SAN ANTONIO – Two petitions by a group named Fix SAPD are circulating in an effort to repeal local laws that provide protections for police officers under investigation, protections that some claim enable police misconduct.
San Antonio female activist pushes for local repeal of laws that are seen as helping shield bad cops
“There is lack of accountability in our police system, and that’s what’s causing all these issues,” said Oji Martin, founder of Fix SAPD.
Martin said she reached her tipping point after the death of George Floyd in Minnesota and after watching the KSAT special titled Broken Blue. The special found that between 2010 and 2019, two-thirds of SAPD officers who were fired ended up getting their jobs back.
“Allowing bad police officers to still wear that badge and still wear that uniform is actually a disservice to good police officers,” Martin said.
On Tuesday, Fix SAPD launched two petitions to repeal two local government codes -- 143, which gives officers certain protections when they are under investigation and the right to appeal any termination though an independent arbitrator, and 174, which allows for a collective bargaining agreement similar to a union contract.
“It’s actually sad because a lot of these issues we can resolve at the negotiating table,” said Mike Helle, president of the San Antonio Police Officers Association.
Helle said he welcomes dialogue on ways to improve police and community relations. But he claims repealing the codes could have a detrimental impact on public safety because many officers would quit.
“If you remove the contract and you remove the pay and benefits, then they’re actually taking a massive pay cut,” Helle said.

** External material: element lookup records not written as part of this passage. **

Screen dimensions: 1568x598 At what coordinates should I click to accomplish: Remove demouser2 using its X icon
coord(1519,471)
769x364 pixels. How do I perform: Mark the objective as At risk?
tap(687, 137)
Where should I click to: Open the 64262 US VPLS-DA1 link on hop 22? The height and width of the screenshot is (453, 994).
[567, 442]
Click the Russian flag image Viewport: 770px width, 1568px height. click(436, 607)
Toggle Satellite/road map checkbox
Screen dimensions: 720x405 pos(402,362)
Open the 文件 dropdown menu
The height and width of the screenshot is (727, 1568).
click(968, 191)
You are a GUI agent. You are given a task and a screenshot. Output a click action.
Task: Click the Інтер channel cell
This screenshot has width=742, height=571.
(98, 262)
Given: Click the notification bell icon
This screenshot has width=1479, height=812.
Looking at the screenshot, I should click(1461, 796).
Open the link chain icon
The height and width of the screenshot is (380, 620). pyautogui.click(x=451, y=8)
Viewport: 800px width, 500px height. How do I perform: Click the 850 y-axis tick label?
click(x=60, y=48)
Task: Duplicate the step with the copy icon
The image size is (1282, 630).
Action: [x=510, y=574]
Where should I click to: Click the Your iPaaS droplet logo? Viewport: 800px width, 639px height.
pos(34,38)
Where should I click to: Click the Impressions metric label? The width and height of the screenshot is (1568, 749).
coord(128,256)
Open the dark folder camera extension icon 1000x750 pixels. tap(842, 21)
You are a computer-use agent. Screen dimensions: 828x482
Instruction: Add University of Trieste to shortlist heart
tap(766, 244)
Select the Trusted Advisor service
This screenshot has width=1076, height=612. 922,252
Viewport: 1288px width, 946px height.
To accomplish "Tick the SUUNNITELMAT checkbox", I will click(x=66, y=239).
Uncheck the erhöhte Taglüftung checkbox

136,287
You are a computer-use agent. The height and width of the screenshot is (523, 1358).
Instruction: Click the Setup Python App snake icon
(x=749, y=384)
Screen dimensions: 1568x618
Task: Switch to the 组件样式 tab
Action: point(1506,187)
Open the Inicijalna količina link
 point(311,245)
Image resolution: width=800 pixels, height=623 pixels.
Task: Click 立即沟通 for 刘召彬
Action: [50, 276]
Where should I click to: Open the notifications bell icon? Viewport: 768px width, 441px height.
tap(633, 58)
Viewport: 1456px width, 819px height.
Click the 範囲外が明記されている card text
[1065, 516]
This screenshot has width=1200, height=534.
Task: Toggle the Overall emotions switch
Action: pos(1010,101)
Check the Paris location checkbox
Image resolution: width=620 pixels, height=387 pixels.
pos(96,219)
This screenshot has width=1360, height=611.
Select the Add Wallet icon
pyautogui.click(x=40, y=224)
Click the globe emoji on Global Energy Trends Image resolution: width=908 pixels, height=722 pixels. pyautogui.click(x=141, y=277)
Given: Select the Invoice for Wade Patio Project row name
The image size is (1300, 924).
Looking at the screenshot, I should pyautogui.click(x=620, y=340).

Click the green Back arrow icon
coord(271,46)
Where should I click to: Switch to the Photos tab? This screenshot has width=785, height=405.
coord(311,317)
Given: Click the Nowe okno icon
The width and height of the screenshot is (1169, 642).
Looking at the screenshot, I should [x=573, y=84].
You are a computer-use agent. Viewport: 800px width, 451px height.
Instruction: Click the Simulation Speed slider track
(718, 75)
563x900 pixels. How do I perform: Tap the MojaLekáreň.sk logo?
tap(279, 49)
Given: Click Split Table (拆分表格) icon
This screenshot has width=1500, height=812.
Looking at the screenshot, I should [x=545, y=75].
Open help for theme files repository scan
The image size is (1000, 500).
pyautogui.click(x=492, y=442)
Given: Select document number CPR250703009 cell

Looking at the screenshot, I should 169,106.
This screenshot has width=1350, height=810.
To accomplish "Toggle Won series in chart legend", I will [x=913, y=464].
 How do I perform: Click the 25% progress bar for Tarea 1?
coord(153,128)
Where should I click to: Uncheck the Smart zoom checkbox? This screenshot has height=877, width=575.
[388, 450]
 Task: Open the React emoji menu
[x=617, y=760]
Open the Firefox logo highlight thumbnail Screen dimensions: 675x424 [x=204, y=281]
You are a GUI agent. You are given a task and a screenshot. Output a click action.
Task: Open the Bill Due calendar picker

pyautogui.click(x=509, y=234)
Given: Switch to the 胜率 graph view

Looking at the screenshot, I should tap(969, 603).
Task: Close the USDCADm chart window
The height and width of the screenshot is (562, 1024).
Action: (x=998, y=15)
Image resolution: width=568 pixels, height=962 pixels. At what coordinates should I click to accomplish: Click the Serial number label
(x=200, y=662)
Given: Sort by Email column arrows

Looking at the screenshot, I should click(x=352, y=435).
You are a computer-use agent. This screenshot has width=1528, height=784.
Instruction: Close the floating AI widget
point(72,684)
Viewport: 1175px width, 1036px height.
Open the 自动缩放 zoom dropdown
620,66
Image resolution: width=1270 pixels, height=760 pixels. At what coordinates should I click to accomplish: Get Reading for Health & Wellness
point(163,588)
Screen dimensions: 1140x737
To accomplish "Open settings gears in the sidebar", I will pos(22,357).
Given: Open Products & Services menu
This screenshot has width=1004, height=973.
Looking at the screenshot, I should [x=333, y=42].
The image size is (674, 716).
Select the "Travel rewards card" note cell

Martin said repealing the codes doesn’t take away the police union’s ability to negotiate police salaries and pointed out that the government codes don’t protect airport police and park police. She said she feels the only SAPD officers who would quit are the ones with bad intentions.
“Call the city of Dallas, call the city of McKinney, Texas. They do not have (codes) 143 and 174. And I have yet to hear of officers going on strike,” Martin said.
The petitions will have to have tens of thousands of signatures, and only then will the possible repeals be put before San Antonio voters in the May 2021 election. In the meantime, Gov. Greg Abbott announced Wednesday that he’s calling on all candidates to pledge against any police budget cuts.